For numbers that we want to have the possibility of negative values (referred to as
signed
numbers) we
must first decide on a fixed length (in other words, the number of binary digits) and then designate the
leftmost binary digit as a sign bit. We have to fix the length in order to avoid any confusion about which
bit is the sign bit as opposed to bits that are digits. A single bit is quite capable of representing the sign
of a number because a number can be either positive - corresponding to a sign bit being 0, or negative
- indicated by the sign bit being 1.
Of course, we can have some numbers with 8 bits, and some with 16 bits, or whatever, as long as we
know what the length is in each case. If the sign bit is 0 the number is positive, and if it is 1 it is
negative.
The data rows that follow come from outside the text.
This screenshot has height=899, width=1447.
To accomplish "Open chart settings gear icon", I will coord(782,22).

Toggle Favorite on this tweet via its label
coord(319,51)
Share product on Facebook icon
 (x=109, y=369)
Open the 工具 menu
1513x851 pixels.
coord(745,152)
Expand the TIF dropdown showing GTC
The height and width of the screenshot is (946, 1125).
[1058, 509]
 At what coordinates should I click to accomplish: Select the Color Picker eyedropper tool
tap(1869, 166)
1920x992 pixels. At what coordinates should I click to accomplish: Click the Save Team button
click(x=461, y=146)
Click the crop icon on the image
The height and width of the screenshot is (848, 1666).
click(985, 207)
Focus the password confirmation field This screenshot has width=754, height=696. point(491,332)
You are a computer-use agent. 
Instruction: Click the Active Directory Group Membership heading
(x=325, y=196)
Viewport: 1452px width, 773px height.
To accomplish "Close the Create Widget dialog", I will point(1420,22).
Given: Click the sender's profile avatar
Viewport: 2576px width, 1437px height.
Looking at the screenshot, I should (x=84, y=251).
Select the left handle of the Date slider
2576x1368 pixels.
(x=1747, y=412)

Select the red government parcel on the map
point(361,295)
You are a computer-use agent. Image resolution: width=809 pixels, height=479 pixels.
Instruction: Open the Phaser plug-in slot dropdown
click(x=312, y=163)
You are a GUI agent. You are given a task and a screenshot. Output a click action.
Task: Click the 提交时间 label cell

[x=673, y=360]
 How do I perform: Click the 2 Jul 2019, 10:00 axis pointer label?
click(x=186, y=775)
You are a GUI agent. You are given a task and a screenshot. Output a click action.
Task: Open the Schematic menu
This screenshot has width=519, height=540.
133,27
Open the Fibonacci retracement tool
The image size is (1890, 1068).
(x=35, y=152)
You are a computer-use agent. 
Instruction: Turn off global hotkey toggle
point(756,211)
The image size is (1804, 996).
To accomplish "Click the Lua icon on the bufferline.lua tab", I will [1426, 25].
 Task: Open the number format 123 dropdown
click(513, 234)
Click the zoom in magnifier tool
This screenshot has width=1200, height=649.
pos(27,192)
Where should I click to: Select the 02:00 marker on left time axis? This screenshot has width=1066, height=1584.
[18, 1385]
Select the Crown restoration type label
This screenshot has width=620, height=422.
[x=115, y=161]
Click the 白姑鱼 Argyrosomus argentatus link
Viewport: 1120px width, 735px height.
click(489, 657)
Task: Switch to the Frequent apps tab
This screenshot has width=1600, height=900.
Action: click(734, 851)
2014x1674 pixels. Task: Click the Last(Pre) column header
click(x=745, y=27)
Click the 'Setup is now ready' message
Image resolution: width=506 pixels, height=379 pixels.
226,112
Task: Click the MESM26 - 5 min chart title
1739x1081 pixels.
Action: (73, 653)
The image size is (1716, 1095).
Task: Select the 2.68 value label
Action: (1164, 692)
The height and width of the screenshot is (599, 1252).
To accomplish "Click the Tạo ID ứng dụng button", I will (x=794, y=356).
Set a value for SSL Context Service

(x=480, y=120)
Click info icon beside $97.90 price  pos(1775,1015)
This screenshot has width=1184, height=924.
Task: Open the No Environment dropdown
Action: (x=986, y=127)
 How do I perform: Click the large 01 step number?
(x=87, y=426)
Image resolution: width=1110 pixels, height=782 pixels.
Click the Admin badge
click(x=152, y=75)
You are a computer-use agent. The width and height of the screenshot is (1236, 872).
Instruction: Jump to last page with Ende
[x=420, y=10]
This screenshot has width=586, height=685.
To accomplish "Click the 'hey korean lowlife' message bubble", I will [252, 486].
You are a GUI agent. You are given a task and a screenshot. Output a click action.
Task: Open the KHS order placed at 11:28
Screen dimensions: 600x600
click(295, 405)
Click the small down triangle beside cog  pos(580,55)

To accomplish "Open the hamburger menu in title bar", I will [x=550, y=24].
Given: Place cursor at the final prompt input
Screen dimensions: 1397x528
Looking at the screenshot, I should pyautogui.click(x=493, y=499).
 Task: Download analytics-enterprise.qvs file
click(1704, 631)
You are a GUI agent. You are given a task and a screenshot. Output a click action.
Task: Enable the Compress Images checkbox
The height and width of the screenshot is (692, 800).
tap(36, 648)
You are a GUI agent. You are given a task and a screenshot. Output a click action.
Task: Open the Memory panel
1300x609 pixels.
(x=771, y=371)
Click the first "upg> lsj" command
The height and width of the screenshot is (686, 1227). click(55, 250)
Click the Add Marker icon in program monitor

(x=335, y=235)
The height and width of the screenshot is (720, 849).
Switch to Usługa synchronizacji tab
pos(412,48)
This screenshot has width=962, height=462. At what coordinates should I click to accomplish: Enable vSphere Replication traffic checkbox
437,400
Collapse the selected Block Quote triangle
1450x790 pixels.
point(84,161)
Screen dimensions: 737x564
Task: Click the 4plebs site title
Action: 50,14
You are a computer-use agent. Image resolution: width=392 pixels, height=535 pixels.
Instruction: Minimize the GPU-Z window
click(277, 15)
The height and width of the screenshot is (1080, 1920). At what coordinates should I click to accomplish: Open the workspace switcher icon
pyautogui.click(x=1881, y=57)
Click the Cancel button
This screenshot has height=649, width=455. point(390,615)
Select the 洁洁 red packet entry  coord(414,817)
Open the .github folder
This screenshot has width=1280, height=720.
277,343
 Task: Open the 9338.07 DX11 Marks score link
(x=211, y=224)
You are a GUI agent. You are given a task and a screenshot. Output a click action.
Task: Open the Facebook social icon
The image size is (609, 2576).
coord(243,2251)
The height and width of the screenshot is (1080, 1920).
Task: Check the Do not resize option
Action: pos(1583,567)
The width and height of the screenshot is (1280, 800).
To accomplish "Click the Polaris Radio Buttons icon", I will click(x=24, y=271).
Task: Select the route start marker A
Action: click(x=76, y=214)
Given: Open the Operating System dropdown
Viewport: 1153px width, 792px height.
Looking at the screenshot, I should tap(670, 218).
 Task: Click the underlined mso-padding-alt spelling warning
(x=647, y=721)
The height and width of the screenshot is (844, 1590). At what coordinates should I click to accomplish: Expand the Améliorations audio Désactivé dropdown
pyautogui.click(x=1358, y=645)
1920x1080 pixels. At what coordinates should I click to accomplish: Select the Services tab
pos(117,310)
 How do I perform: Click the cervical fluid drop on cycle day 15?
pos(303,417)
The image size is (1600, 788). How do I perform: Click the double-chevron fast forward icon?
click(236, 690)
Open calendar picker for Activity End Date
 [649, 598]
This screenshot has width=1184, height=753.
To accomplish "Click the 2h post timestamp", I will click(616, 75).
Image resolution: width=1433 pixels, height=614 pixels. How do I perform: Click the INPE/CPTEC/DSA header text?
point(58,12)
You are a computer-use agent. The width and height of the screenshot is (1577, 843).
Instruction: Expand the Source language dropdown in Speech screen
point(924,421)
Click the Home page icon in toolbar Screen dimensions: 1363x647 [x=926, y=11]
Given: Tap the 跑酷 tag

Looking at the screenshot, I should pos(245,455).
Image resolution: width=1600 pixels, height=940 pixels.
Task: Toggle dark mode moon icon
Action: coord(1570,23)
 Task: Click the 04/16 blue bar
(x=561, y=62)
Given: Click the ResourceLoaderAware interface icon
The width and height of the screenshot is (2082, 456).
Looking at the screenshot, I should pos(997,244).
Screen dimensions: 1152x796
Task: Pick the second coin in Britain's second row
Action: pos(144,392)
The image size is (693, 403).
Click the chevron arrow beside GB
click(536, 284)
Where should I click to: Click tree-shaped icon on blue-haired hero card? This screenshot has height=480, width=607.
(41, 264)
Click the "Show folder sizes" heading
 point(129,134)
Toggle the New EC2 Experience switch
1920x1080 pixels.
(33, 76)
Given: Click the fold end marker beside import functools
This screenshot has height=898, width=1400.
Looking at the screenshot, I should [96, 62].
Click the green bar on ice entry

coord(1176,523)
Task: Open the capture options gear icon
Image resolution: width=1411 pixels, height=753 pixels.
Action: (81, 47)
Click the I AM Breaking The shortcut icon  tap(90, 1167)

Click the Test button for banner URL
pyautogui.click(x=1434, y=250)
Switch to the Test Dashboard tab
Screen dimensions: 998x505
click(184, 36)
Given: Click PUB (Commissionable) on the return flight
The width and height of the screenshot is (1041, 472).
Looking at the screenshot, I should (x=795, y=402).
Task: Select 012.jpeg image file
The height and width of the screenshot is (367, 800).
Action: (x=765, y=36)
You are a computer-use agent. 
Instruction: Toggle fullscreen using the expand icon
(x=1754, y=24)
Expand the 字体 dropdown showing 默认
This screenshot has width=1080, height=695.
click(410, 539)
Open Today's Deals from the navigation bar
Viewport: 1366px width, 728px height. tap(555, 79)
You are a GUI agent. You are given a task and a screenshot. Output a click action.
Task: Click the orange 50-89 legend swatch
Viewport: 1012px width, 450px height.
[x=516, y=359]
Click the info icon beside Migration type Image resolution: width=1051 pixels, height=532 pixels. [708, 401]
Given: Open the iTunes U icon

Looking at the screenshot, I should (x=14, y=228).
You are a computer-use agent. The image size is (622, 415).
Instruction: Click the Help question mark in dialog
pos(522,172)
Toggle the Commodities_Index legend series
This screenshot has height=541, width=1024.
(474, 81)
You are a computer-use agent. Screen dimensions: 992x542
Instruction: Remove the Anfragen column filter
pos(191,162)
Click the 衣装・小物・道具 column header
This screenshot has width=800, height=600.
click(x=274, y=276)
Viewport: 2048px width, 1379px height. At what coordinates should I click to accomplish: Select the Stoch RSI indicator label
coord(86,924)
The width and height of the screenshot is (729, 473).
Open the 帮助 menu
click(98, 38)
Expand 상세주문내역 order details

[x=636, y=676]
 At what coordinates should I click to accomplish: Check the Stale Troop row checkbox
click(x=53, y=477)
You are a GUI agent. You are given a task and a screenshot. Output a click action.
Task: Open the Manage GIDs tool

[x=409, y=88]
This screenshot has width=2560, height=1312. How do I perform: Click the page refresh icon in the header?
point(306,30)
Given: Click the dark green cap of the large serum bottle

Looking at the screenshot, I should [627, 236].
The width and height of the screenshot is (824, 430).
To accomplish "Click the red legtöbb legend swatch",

This would seem to solve our problem, but not quite. If we add -8 in binary to +12 we would
really like to get the answer +4. If we do that simplistically, just putting the sign bit of the positive value
to 1 to make it negative, and then doing the arithmetic with conventional carries, it doesn't quite work:
12 in binary is
0000 1100
-8 in binary we suppose is
1000 1000
since +8 is 0000 1000. If we now add these together we get:
1001 0100
This seems to be -20, which is not what we wanted at all. It's definitely not +4, which we know is 0000
0100. Ah, I hear you say, you can't treat a sign just like another digit. But that is just what we do have to
do when dealing with computers because, dumb things that they are, they have trouble coping with
anything else. So we really need a different representation for negative numbers. Well, we could try
subtracting +12 from +4 since the result should be -8:
+4 is
0000 0100
Take away +12
0000 1100
and we get
1111 1000
For each digit from the fourth from the right onwards we had to borrow 1 to do the sum, analogously to
our usual decimal method for subtraction. This supposedly is -8, and even though it doesn't look like it,
it is. Just try adding it to +12 or +15 in binary and you will see that it works. So what is it? It turns out
that the answer is what is called the
two's complement
representation of negative binary numbers.